(Exercise):
Please report how many lines in the records below contain "computer". Reply with the number alone.

(Given information):
=== Section Start ===
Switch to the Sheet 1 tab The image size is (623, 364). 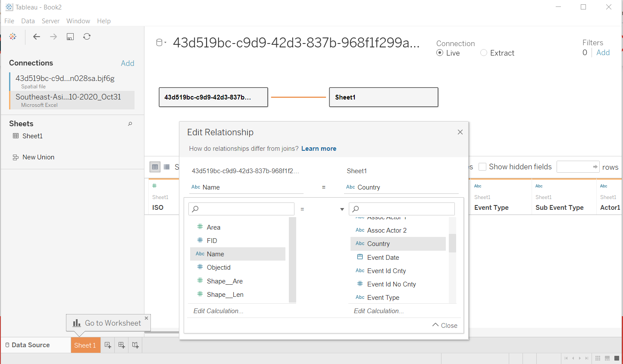coord(85,345)
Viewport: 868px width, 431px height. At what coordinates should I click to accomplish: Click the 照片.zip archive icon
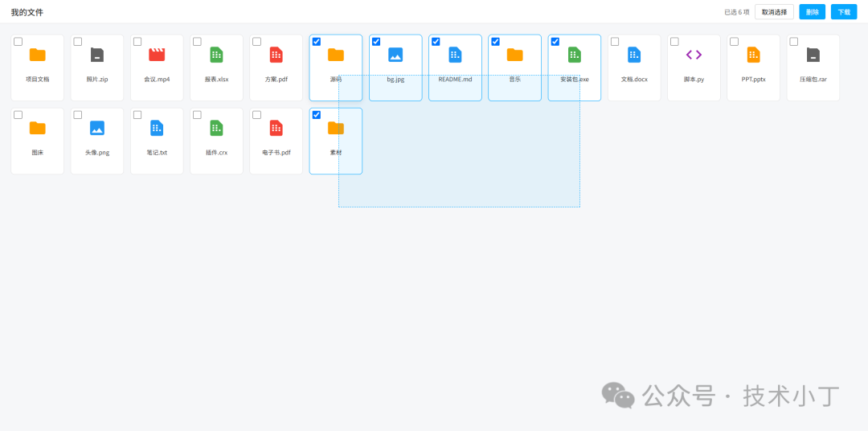click(x=97, y=55)
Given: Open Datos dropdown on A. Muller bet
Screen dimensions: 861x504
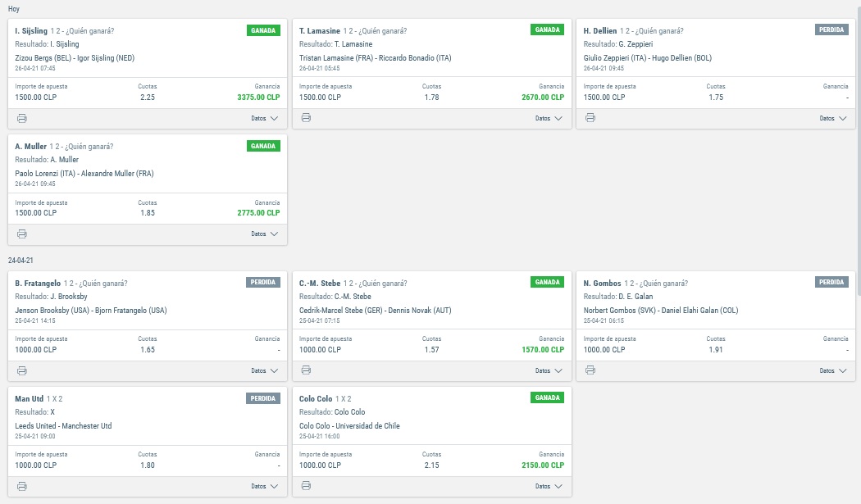Looking at the screenshot, I should (265, 234).
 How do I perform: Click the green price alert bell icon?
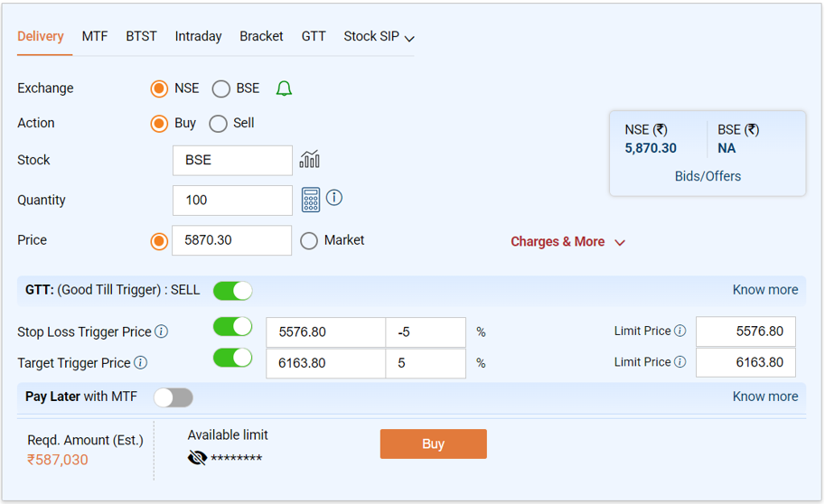[x=284, y=89]
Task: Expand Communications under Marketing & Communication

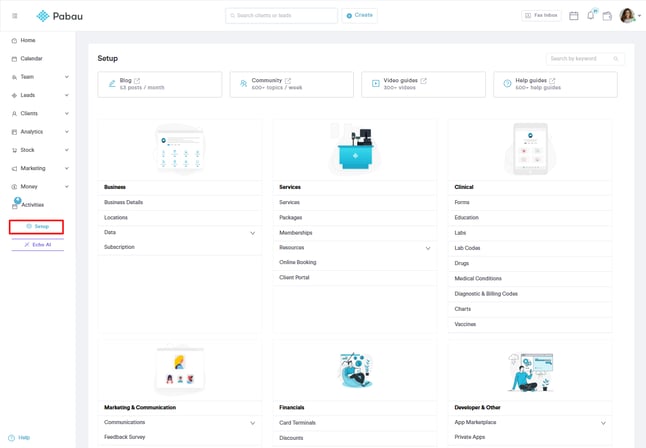Action: [252, 423]
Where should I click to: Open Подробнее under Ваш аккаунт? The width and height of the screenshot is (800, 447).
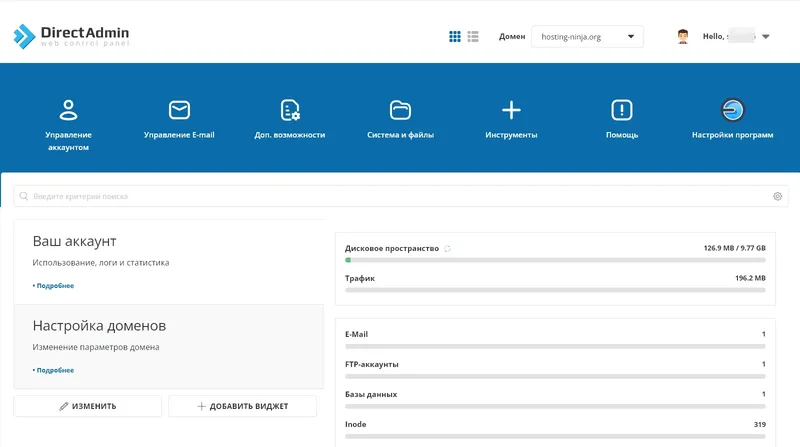tap(54, 286)
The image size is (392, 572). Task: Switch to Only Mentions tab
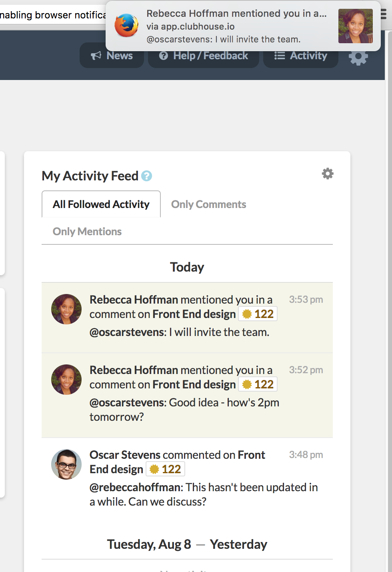pyautogui.click(x=87, y=232)
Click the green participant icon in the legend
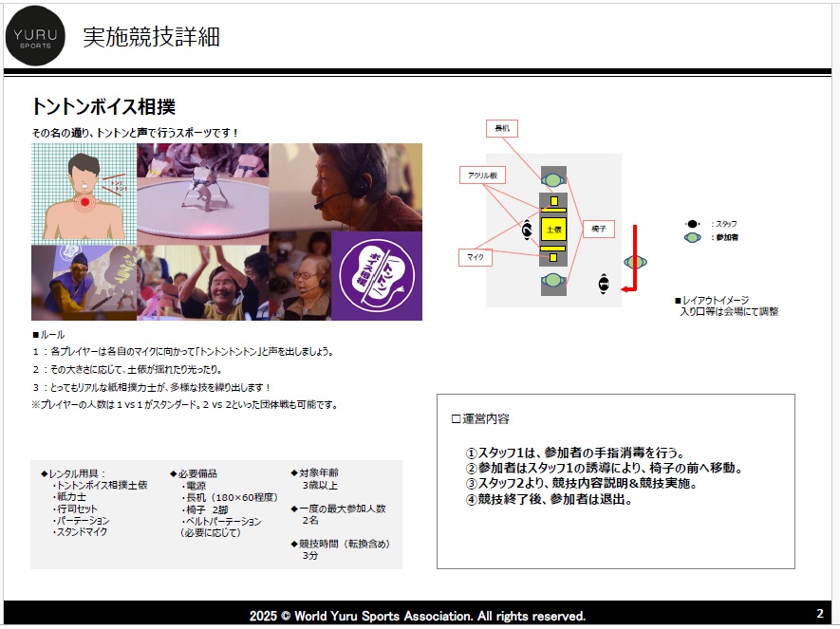The image size is (840, 629). point(693,237)
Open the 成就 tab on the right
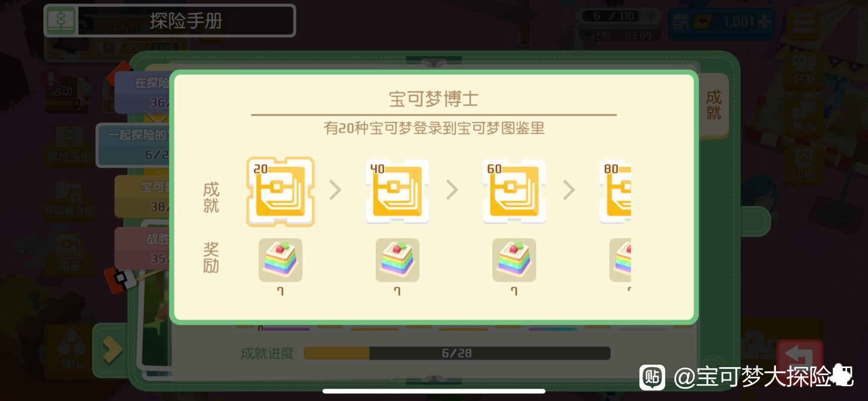 tap(713, 105)
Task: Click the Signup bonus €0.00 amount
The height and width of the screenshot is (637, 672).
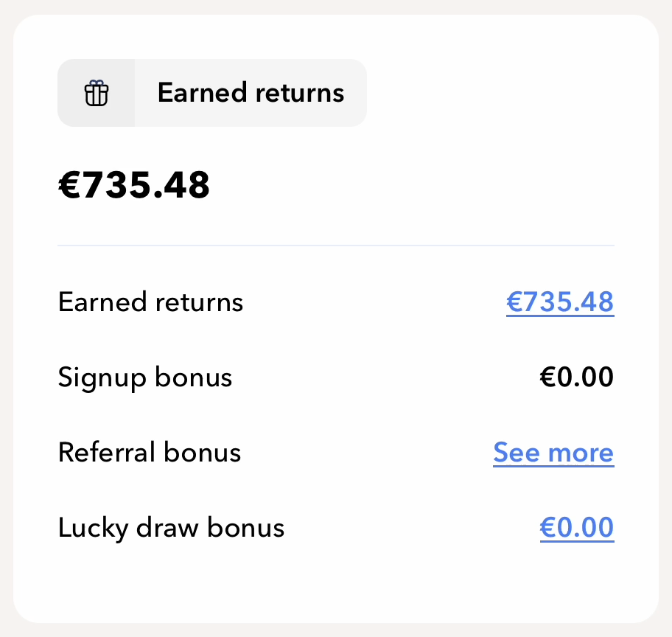Action: pyautogui.click(x=577, y=377)
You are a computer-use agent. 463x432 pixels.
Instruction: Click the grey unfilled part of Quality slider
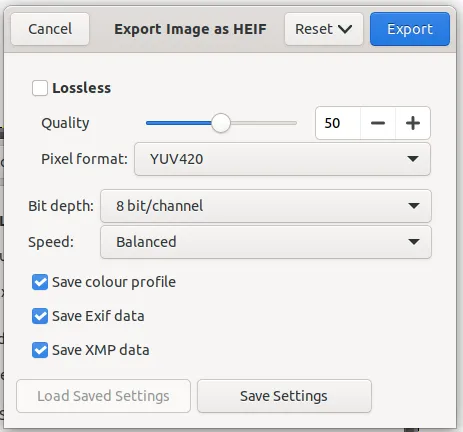click(x=263, y=123)
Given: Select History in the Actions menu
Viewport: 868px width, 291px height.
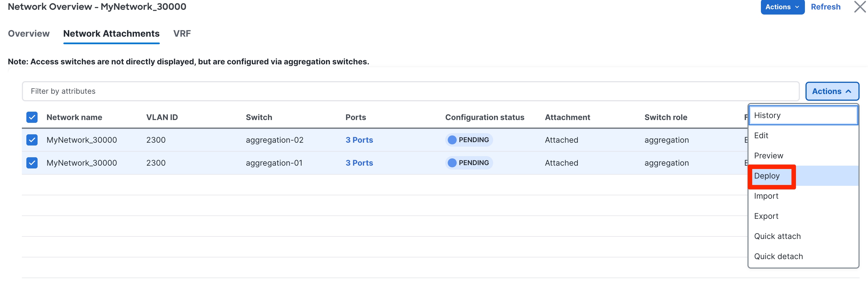Looking at the screenshot, I should tap(767, 115).
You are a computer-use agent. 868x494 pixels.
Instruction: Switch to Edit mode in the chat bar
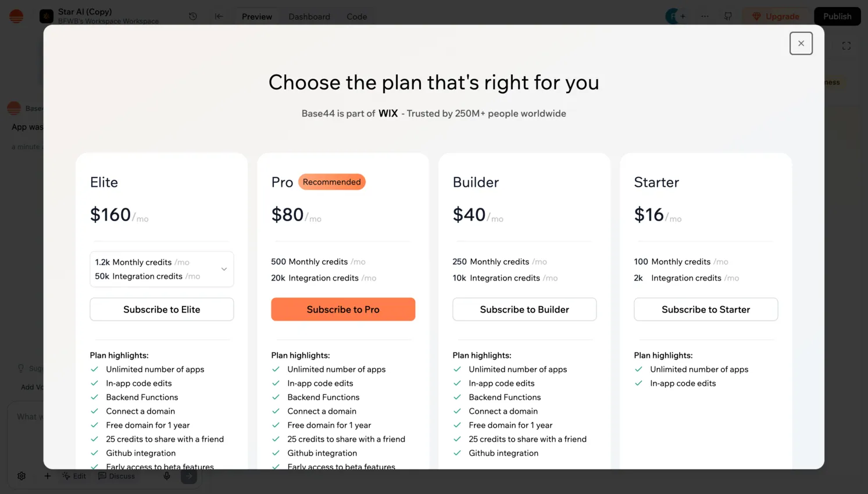(74, 475)
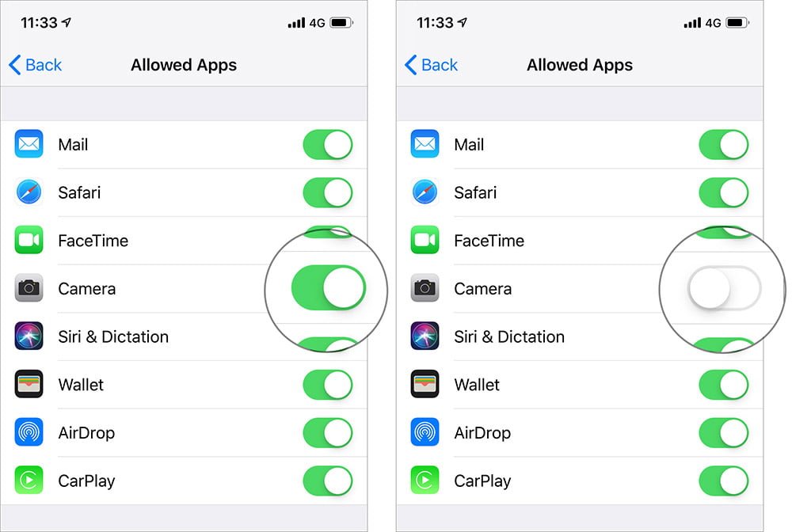Viewport: 792px width, 532px height.
Task: Tap the FaceTime icon in right screen
Action: point(425,240)
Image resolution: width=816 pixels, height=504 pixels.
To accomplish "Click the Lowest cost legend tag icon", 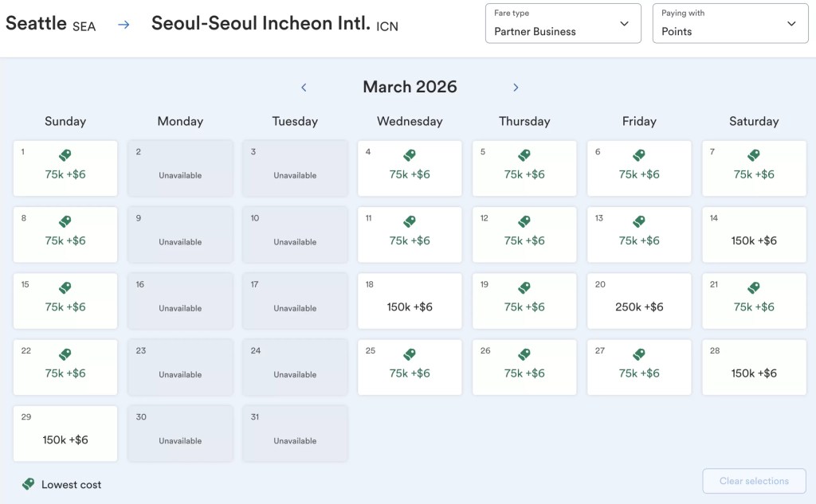I will [28, 484].
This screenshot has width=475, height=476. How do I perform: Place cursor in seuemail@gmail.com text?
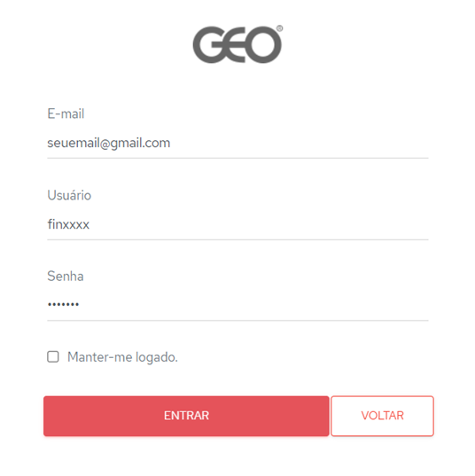(x=109, y=143)
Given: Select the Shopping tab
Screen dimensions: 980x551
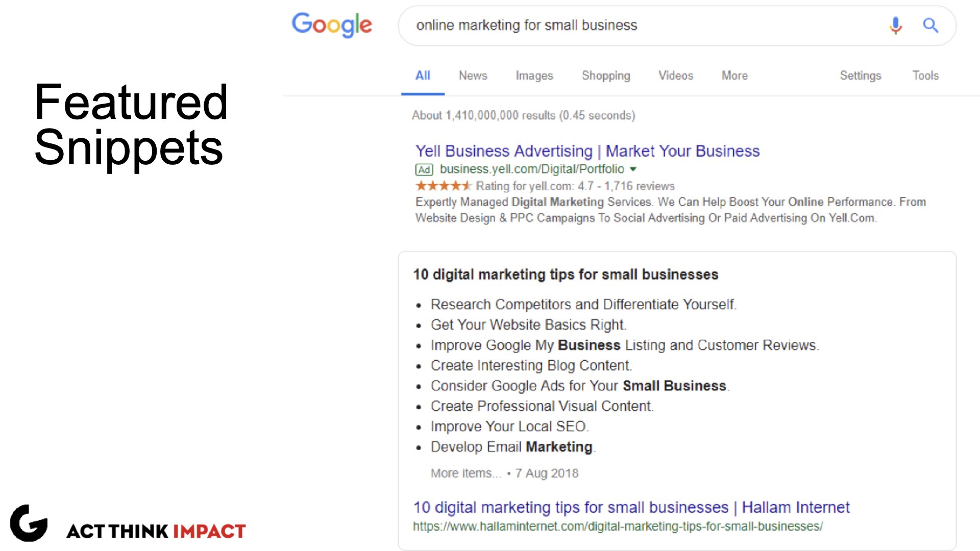Looking at the screenshot, I should coord(606,76).
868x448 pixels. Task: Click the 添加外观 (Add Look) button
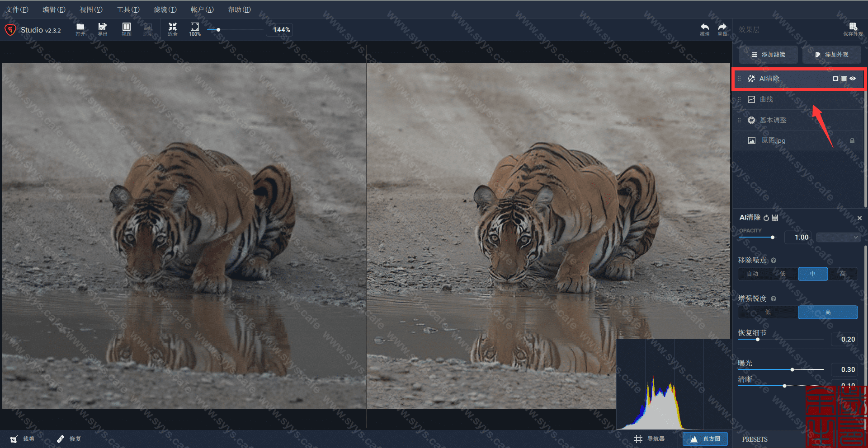click(x=832, y=54)
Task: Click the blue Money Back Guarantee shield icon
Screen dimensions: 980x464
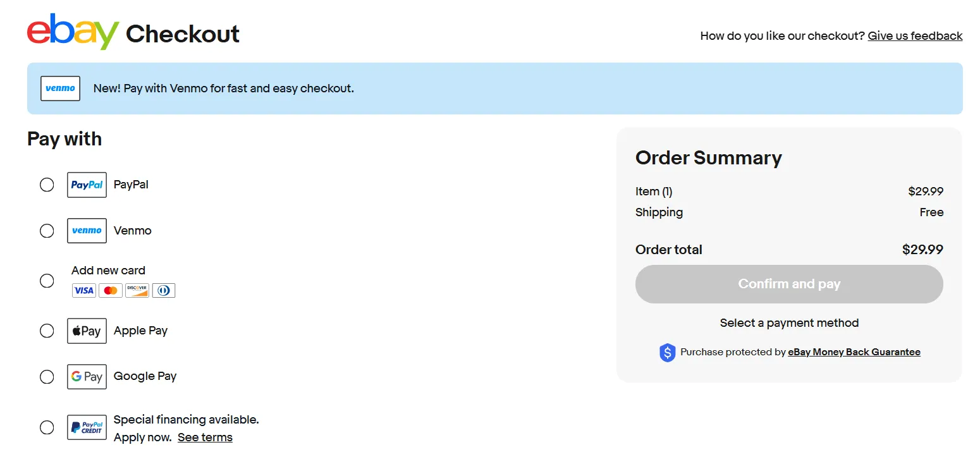Action: click(667, 353)
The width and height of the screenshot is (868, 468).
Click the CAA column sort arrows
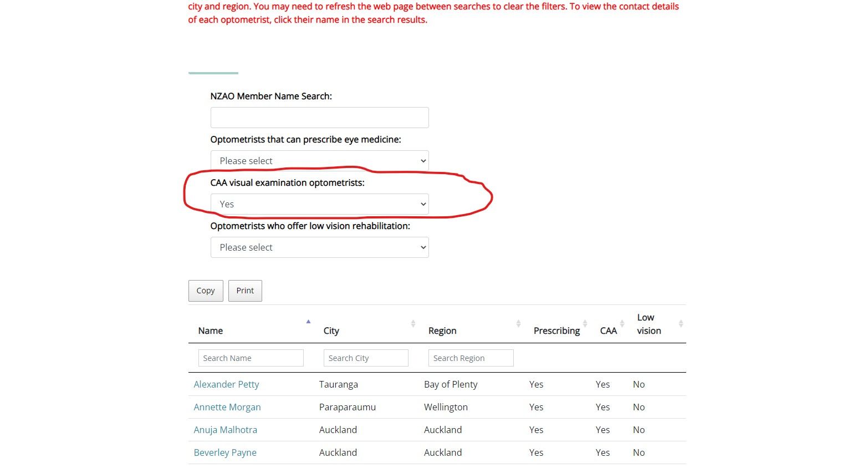(x=621, y=323)
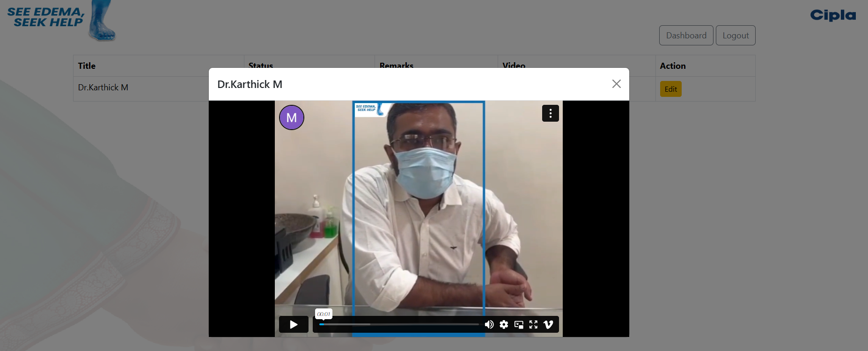This screenshot has width=868, height=351.
Task: Go to the Dashboard
Action: coord(686,36)
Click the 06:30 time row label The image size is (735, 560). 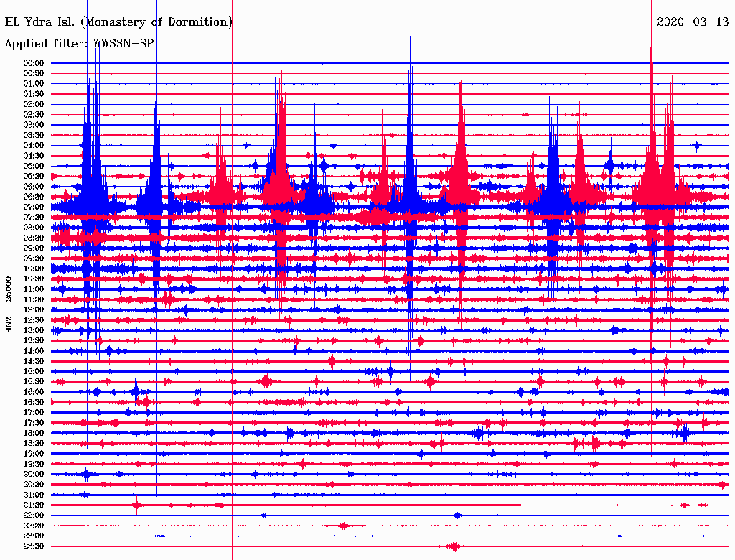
=== Section End ===
(Task response):
2